独バイエル、除草剤の発がん性めぐる訴訟で和解 1兆円超

https://www.bbc.com/japanese/53175754

『ドイツの化学大手バイエルは24日、同社の除草剤「ラウンドアップ」の影響でがんになったと訴えられた訴訟で、109億ドル(約1兆1600億円)を支払うことで和解したと発表した。

グリフォセートを主成分とするラウンドアップの発がん性をめぐっては、約12万5000件の訴訟が起こされている。

ニューヨークの法律事務所ワイツ・アンド・ラクセンバーグは、原告約10万人を代表して、和解に至ったとしている。

バイエルは不正行為はなかったと主張しているが、「不安定な状況」を終わらせるため、支払いをするとした。』
『ラウンドアップは、2018年にバイエルが買収した米モンサントの商品だった。

40年以上前に発売されて以来、世界中で最もよく使われている除草剤となっている。

バイエルがウェブサイトに出した声明によると、同社は96億ドルを訴訟の解決のために支払い、12億5000万ドルを今後の訴訟などに充てることが、和解の条件に含まれているという。

訴訟全体の約4分の1は未解決だとしている。

バイエルのヴェルナー・バウマン社長は、「ラウンドアップをめぐる和解は何より、長期の不安定な状況を終わらせる点で、バイエルにとって適切なタイミングでの適切な行動だ」と述べた。
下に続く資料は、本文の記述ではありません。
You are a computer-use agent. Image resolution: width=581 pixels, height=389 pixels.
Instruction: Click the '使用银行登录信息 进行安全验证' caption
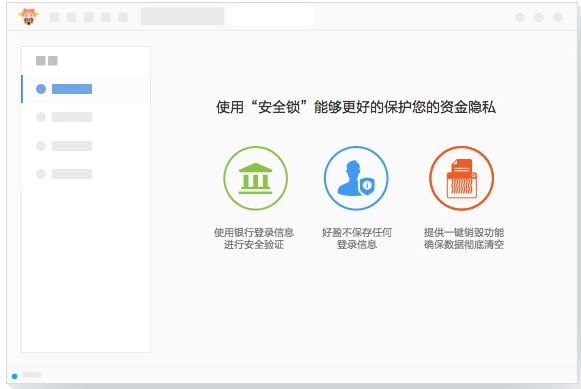click(254, 238)
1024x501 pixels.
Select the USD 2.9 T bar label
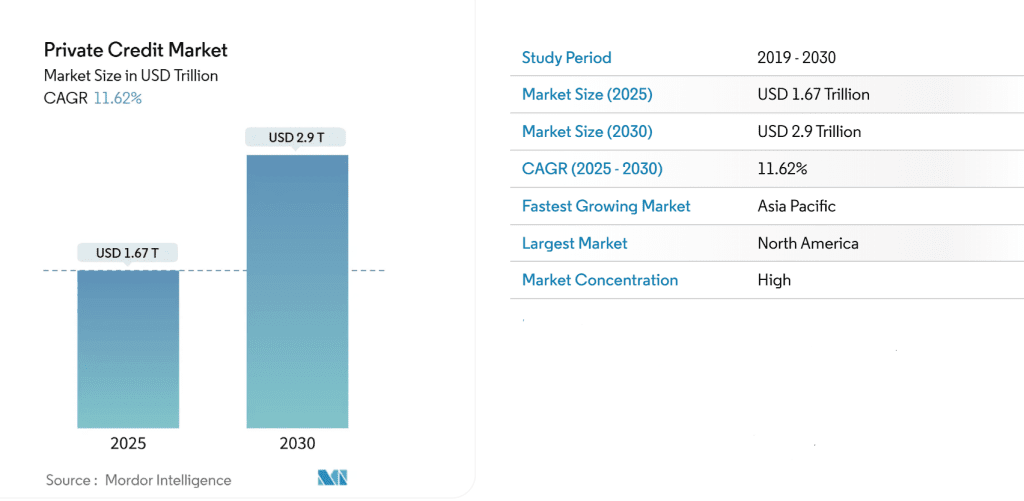[297, 138]
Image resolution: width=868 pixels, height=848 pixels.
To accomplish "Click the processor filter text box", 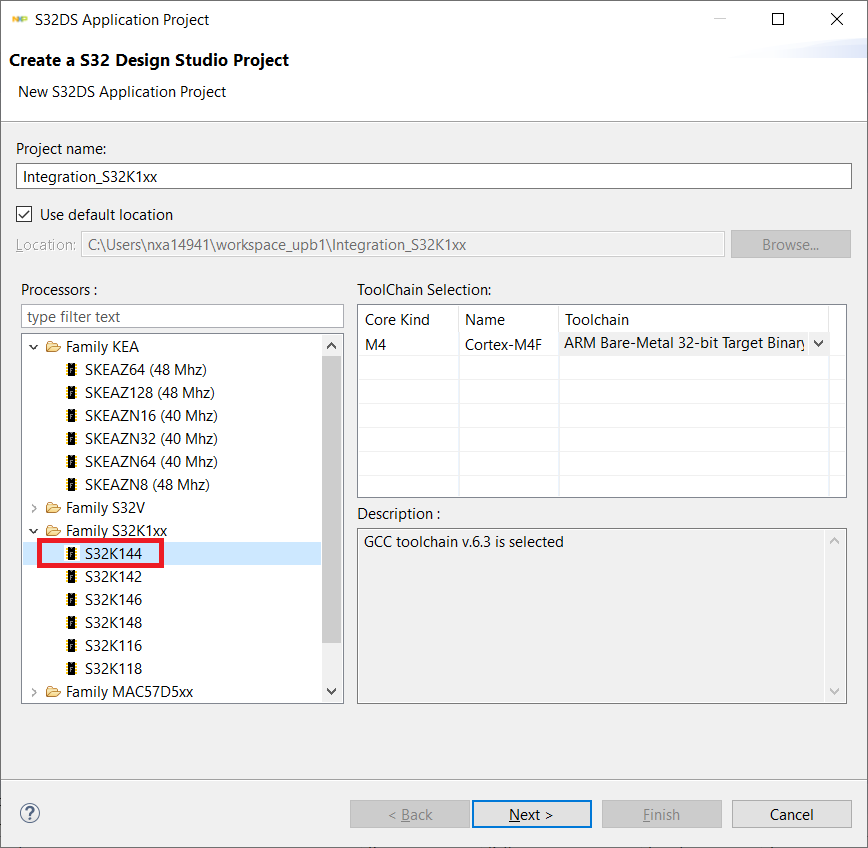I will click(x=182, y=317).
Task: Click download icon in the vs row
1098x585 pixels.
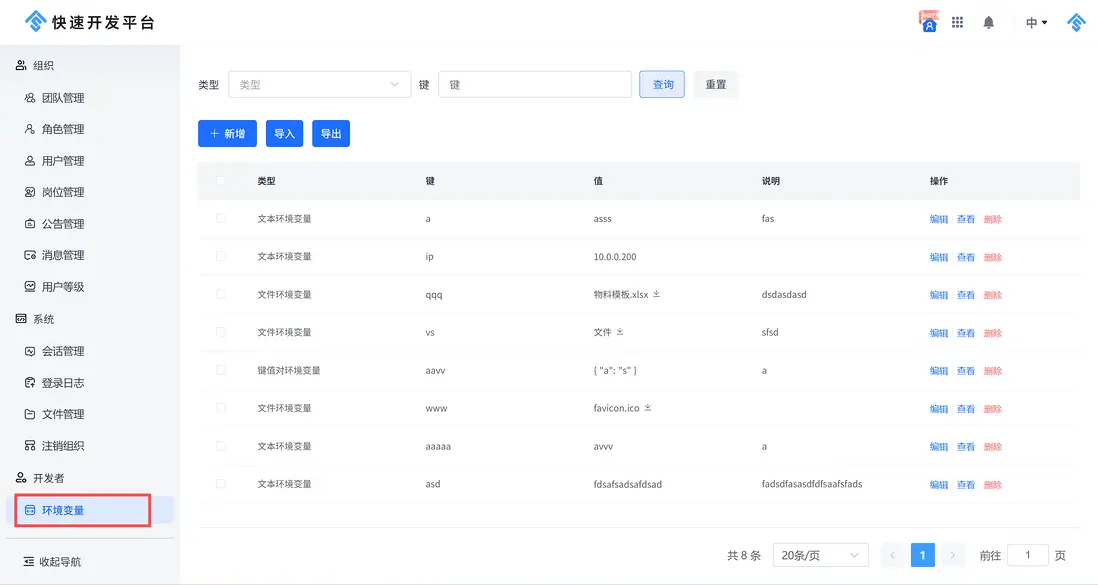Action: pos(620,332)
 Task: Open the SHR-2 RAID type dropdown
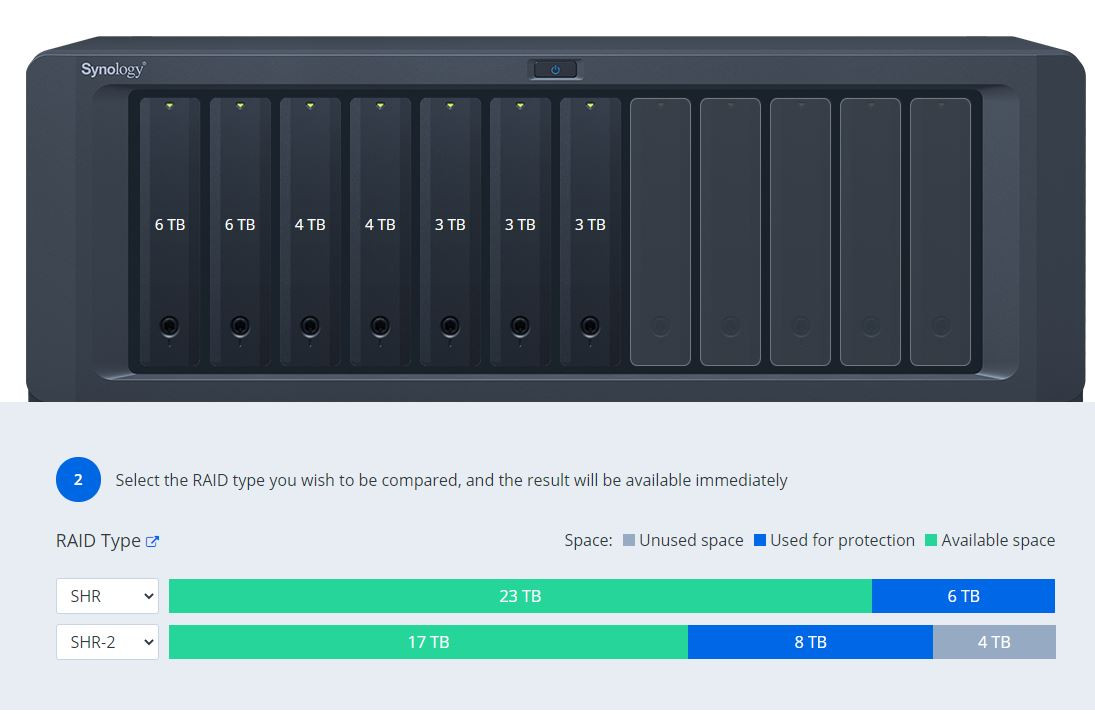click(107, 642)
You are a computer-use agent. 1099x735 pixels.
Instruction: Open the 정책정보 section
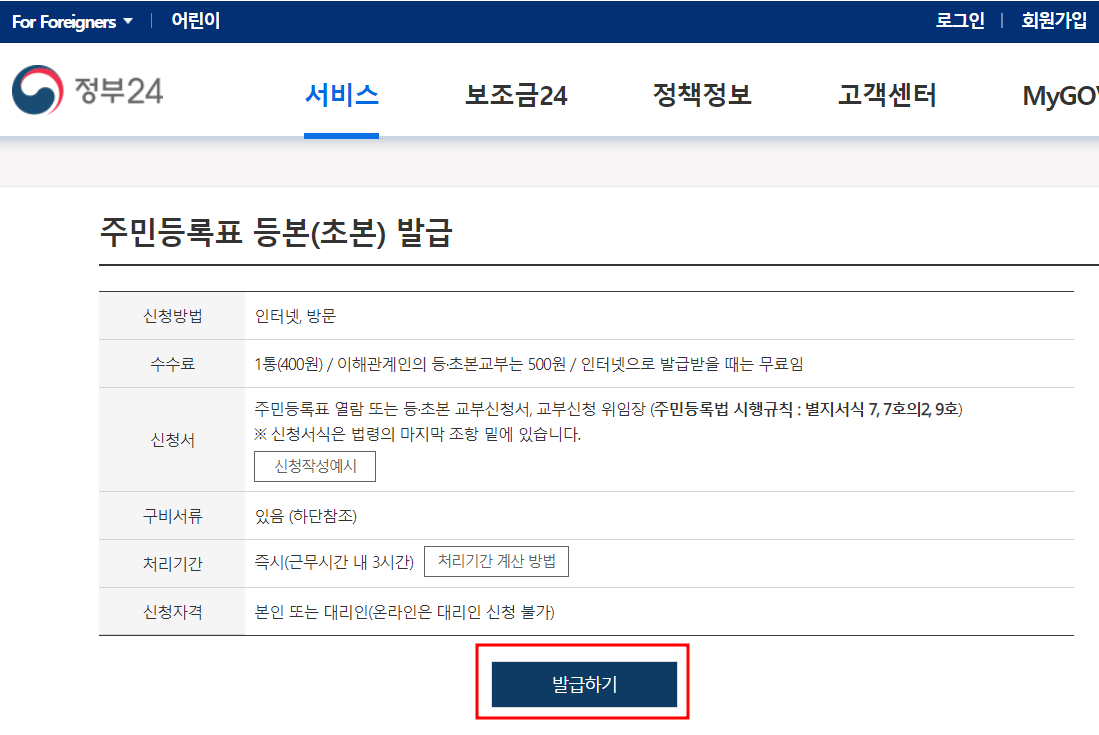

また、「ラウンドアップはがんの原因にはならず、この訴訟で主張された病気に責任を負うものではない」とのこれまでの主張を繰り返した。』

モンサント (企業)(上記の「バイエル」に合併されて、「モンサント」という社名は消失した…。一時、「社名ロンダリングだ!」と騒がれた…)。
https://ja.wikipedia.org/wiki/%E3%83%A2%E3%83%B3%E3%82%B5%E3%83%B3%E3%83%88_(%E4%BC%81%E6%A5%AD) 


『ラウンドアップの主成分であるグリホサート[20]は非選択性除草剤であり、農作物も雑草も無差別に枯らす性質を持っている。遺伝子操作によりラウンドアップに耐性を有する遺伝子組み換え作物の種子(ラウンドアップレディーと総称される)のダイズ、トウモロコシ、ナタネ、ワタ、テンサイ、アルファルファ等をセットで販売している。

米国科学アカデミーの全米研究評議会は、ラウンドアップの過剰な散布により世界中で少なくとも383種類の雑草がラウンドアップに耐性を持つように進化しており、除草剤耐性遺伝子組換え作物の採用の際に農民は毒性の強い除草剤から安全性の高いラウンドアップに切り替えたが、ラウンドアップ耐性雑草の広がりによってはラウンドアップより強い毒性を持つ除草剤が必要となり、そのためにラウンドアップを使用している世界中の現代農業が利得を損なう状況が予測され、このような事態の防止に努めなければならないという研究を発表した。2012年現在、アメリカでは多剤耐性雑草の出現と蔓延が危惧されるなか、ラウンドアップにくわえて複数の除草剤を同時使用する農家が増えており、種子もそれに合わせて多剤に耐性を持つ遺伝子組み換え作物が開発されてきている。(→ラウンドアップ耐性雑草の世界的な問題)

批判
「企業の欲望であるモンサントの悪魔の種子」。2012年1月、ハワイ州マウイ島。
有害と考えられているGM食品や発癌性の疑われているラウンドアップに対し、環境活動家たちは「モンサタン(悪魔のモンサント)」、「ミュータント(突然変異)」などと批判している[21]。

民間療法と有機栽培を強力に推奨し、遺伝子組換え作物を拒否している団体であったNatural Societyは、モンサント社の遺伝子組換え作物やラウンドアップなどが人間の健康と環境の両方を脅かすとし、モンサント社を2011年最悪の企業に認定した[22]。

虚偽広告の判決
1996年、ニューヨークで、モンサントのグリホサート製品のラウンドアップ除草剤に関し、「ラウンドアップが生分解性で土壌に蓄積されません」「安全で人や環境への有害な影響を引き起こすことはありません」といった一連の安全性に関する広告が、虚偽かつ誤解を招く広告と判決された[23]。

フランスの最高裁は、ラウンドアップの主な成分のグリホサートは、欧州連合(EU)が環境に危険だと分類しているため争われていた裁判で、生分解性できれいな土壌を残すという広告を虚偽広告と判決した[24]。』